A quinta proposta é referente ao projeto para realização de uma exposição virtual, cujo proposta, idealizada no decorrer do desenvolvimento do Trabalho Final de Graduação, foi selecionado no edital “Cultura na Palma da Mão” financiado pela SECULT/BA (ANEXO 02), que reunirá intervenções artísticas de natureza gráfica e multimídia elaboradas e produzidas  a partir de oficinas colaborativas com estudantes de Ensino Médio do Colégio Estadual Antônio Balbino, sobre o território de Aramari/Olhos D'água. Propõe-se que a exposição possa ser contemplada pelo público de forma remota, através de website – em proposta que se manifesta através das chaves de reimaginar, recriar e repovoar esse espaço, numa perspectiva de “imagear” outros futuros possíveis/passíveis de existência para este território.

Por fim, pretende-se que as cinco propostas acima descritas estejam reunidas no website “Aramari-Sertão-Mundo”, construído com a finalidade de aglutinar essas ações e torná-las acessíveis a um público amplo. Espera-se que a construção do website possa contribuir enquanto instrumento para a salvaguarda da história e memória do lugar e do seu povo, em resistência ao processo sistemático de epistemicídio ao qual foram submetidos ao longo de séculos. Logo, espera-se que este trabalho contribua para a difusão do conhecimento acerca da história, cultura e memória afro-indígena regional baiana. Tornando-se cada vez mais oportuno e necessário oferecer à sociedade a possibilidade de acessar conhecimentos relativos a esses territórios, mobilizando registros de sua história, cultura e memória como contrapartida às tentativas contínuas de apagamento.
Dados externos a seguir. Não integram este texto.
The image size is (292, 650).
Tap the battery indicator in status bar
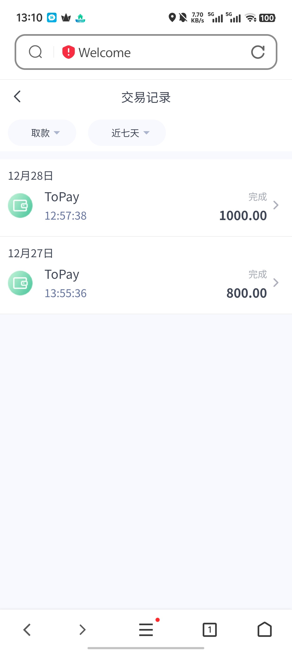(x=267, y=18)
Para além disso, cabe apontar que o projeto não se finda nele mesmo e nem tem pretensão de se esgotar. O que se pretende a partir de então, como já foi dito, é iniciar a reconstituição de um caminho de retorno, prospectando o futuro. O trabalho, nesse sentido, assume também o papel de convidar quem o visita a dar prosseguimento a esse caminho de reconstituição, direcionando seu olhar ao futuro, para que, a partir da maneira que se sinta afetada pelo projeto, ao revisitar esses lugares do passado desde o mundo atual, sinta-se também inspirada a encontrar novos significados para “imagear” outras possibilidades de recriar esses territórios e suas existências.

A partir do foi apresentado sobre as propostas e as dimensões que elas pretendem alcançar, se faz necessário, no entanto, salientar que este projeto é especialmente feito e dedicado aos moradores da cidade de Aramari e distrito de Olhos D’Água, já que muitos foram os caminhos e sujeitos explorados nessas terras, e será sobre eles grande parte deste trabalho, é ao povo e ao território que busco atender aqui.

À urgência daqueles que desejam saber sobre as possibilidades de trilhar caminhos vindouros a partir dos passos inscritos em rotas estabelecidas anteriormente nesse lugar: Devolução!